Exercise> Give back the data in full. Leave nothing out.

Given data>
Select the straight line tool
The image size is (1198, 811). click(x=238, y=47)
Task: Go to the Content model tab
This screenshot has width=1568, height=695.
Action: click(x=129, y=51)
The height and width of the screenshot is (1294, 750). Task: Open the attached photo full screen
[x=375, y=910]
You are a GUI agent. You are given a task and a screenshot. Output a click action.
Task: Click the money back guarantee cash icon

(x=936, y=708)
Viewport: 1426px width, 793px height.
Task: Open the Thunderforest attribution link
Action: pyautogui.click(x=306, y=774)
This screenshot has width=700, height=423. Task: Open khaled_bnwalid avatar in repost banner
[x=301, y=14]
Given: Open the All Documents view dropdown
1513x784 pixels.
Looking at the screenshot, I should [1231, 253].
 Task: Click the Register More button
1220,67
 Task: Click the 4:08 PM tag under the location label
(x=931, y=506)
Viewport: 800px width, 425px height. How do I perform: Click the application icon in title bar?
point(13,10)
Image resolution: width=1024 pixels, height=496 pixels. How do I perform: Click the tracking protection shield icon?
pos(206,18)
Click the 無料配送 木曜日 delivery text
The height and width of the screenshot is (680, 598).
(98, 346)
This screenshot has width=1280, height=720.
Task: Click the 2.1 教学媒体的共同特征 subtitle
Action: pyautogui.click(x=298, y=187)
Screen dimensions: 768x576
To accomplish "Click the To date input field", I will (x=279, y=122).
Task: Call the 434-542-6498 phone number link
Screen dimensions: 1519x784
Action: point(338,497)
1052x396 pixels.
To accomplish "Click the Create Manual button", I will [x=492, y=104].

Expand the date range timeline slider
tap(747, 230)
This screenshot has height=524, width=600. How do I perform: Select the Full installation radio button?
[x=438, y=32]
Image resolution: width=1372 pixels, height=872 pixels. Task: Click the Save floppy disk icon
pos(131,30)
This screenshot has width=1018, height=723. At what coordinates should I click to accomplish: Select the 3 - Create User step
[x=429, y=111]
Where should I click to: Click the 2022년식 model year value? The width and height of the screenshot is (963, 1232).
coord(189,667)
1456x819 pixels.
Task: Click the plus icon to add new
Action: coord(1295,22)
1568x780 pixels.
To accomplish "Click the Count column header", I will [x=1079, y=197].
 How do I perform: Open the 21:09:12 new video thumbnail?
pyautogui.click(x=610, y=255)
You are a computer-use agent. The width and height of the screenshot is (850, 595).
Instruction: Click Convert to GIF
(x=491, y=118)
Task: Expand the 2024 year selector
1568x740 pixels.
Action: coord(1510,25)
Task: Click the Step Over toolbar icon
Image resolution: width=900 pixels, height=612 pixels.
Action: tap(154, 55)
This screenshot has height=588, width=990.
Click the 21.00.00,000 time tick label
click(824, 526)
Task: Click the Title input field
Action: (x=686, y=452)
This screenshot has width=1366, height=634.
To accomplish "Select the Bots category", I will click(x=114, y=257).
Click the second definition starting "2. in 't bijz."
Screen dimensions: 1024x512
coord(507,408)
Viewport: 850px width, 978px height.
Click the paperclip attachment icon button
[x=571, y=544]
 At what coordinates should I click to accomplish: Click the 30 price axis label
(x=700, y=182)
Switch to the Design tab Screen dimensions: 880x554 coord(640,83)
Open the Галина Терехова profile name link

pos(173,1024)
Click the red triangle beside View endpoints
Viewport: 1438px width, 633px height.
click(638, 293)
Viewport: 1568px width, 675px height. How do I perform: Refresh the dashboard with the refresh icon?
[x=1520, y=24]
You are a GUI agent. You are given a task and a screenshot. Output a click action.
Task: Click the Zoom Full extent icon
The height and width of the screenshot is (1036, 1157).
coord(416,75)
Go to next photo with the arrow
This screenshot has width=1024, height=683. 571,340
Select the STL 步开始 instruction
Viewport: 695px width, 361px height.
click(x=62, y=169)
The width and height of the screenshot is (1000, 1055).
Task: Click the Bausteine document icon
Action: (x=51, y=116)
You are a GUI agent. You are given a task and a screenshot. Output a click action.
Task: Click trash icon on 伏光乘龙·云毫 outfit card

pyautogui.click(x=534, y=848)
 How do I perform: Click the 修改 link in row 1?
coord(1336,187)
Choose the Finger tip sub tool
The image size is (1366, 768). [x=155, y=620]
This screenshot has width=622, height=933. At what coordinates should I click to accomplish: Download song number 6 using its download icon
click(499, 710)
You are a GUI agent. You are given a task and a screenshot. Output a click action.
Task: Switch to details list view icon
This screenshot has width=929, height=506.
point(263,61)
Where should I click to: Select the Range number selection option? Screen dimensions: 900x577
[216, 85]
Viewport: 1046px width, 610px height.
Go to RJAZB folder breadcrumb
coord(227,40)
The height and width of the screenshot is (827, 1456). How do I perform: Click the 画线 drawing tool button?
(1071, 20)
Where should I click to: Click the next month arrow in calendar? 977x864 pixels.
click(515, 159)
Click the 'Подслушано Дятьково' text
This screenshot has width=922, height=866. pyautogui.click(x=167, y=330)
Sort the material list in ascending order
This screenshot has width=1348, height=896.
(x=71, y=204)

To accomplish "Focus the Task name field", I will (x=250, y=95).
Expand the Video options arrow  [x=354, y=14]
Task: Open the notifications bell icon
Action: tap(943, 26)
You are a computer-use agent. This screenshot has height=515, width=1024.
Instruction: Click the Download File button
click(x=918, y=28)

Response to the exercise>
Select the straight line tool
The image size is (1198, 811). click(x=238, y=47)
Task: Go to the Content model tab
This screenshot has width=1568, height=695.
Action: click(x=129, y=51)
The height and width of the screenshot is (1294, 750). Task: Open the attached photo full screen
[x=375, y=910]
You are a GUI agent. You are given a task and a screenshot. Output a click action.
Task: Click the money back guarantee cash icon

(x=936, y=708)
Viewport: 1426px width, 793px height.
Task: Open the Thunderforest attribution link
Action: pyautogui.click(x=306, y=774)
This screenshot has width=700, height=423. Task: Open khaled_bnwalid avatar in repost banner
[x=301, y=14]
Given: Open the All Documents view dropdown
1513x784 pixels.
Looking at the screenshot, I should [1231, 253].
 Task: Click the Register More button
1220,67
 Task: Click the 4:08 PM tag under the location label
(x=931, y=506)
Viewport: 800px width, 425px height. How do I perform: Click the application icon in title bar?
point(13,10)
Image resolution: width=1024 pixels, height=496 pixels. How do I perform: Click the tracking protection shield icon?
pos(206,18)
Click the 無料配送 木曜日 delivery text
The height and width of the screenshot is (680, 598).
(98, 346)
This screenshot has width=1280, height=720.
Task: Click the 2.1 教学媒体的共同特征 subtitle
Action: pyautogui.click(x=298, y=187)
Screen dimensions: 768x576
To accomplish "Click the To date input field", I will (x=279, y=122).
Task: Call the 434-542-6498 phone number link
Screen dimensions: 1519x784
Action: point(338,497)
1052x396 pixels.
To accomplish "Click the Create Manual button", I will [x=492, y=104].

Expand the date range timeline slider
tap(747, 230)
This screenshot has height=524, width=600. How do I perform: Select the Full installation radio button?
[x=438, y=32]
Image resolution: width=1372 pixels, height=872 pixels. Task: Click the Save floppy disk icon
pos(131,30)
This screenshot has width=1018, height=723. At what coordinates should I click to accomplish: Select the 3 - Create User step
[x=429, y=111]
Where should I click to: Click the 2022년식 model year value? The width and height of the screenshot is (963, 1232).
coord(189,667)
1456x819 pixels.
Task: Click the plus icon to add new
Action: coord(1295,22)
1568x780 pixels.
To accomplish "Click the Count column header", I will [x=1079, y=197].
 How do I perform: Open the 21:09:12 new video thumbnail?
pyautogui.click(x=610, y=255)
You are a computer-use agent. The width and height of the screenshot is (850, 595).
Instruction: Click Convert to GIF
(x=491, y=118)
Task: Expand the 2024 year selector
1568x740 pixels.
Action: coord(1510,25)
Task: Click the Step Over toolbar icon
Image resolution: width=900 pixels, height=612 pixels.
Action: tap(154, 55)
This screenshot has height=588, width=990.
Click the 21.00.00,000 time tick label
click(824, 526)
Task: Click the Title input field
Action: (x=686, y=452)
This screenshot has width=1366, height=634.
To accomplish "Select the Bots category", I will click(x=114, y=257).
Click the second definition starting "2. in 't bijz."
Screen dimensions: 1024x512
coord(507,408)
Viewport: 850px width, 978px height.
Click the paperclip attachment icon button
[x=571, y=544]
 At what coordinates should I click to accomplish: Click the 30 price axis label
(x=700, y=182)
Switch to the Design tab Screen dimensions: 880x554 coord(640,83)
Open the Галина Терехова profile name link

pos(173,1024)
Click the red triangle beside View endpoints
Viewport: 1438px width, 633px height.
click(638, 293)
Viewport: 1568px width, 675px height. How do I perform: Refresh the dashboard with the refresh icon?
[x=1520, y=24]
You are a GUI agent. You are given a task and a screenshot. Output a click action.
Task: Click the Zoom Full extent icon
The height and width of the screenshot is (1036, 1157).
coord(416,75)
Go to next photo with the arrow
This screenshot has width=1024, height=683. 571,340
Select the STL 步开始 instruction
Viewport: 695px width, 361px height.
click(x=62, y=169)
The width and height of the screenshot is (1000, 1055).
Task: Click the Bausteine document icon
Action: (x=51, y=116)
You are a GUI agent. You are given a task and a screenshot. Output a click action.
Task: Click trash icon on 伏光乘龙·云毫 outfit card

pyautogui.click(x=534, y=848)
 How do I perform: Click the 修改 link in row 1?
coord(1336,187)
Choose the Finger tip sub tool
The image size is (1366, 768). [x=155, y=620]
This screenshot has width=622, height=933. At what coordinates should I click to accomplish: Download song number 6 using its download icon
click(499, 710)
You are a GUI agent. You are given a task and a screenshot. Output a click action.
Task: Switch to details list view icon
This screenshot has width=929, height=506.
point(263,61)
Where should I click to: Select the Range number selection option? Screen dimensions: 900x577
[216, 85]
Viewport: 1046px width, 610px height.
Go to RJAZB folder breadcrumb
coord(227,40)
The height and width of the screenshot is (827, 1456). How do I perform: Click the 画线 drawing tool button?
(1071, 20)
Where should I click to: Click the next month arrow in calendar? 977x864 pixels.
click(515, 159)
Click the 'Подслушано Дятьково' text
This screenshot has width=922, height=866. pyautogui.click(x=167, y=330)
Sort the material list in ascending order
This screenshot has width=1348, height=896.
(x=71, y=204)

To accomplish "Focus the Task name field", I will (x=250, y=95).
Expand the Video options arrow  [x=354, y=14]
Task: Open the notifications bell icon
Action: tap(943, 26)
You are a computer-use agent. This screenshot has height=515, width=1024.
Instruction: Click the Download File button
click(x=918, y=28)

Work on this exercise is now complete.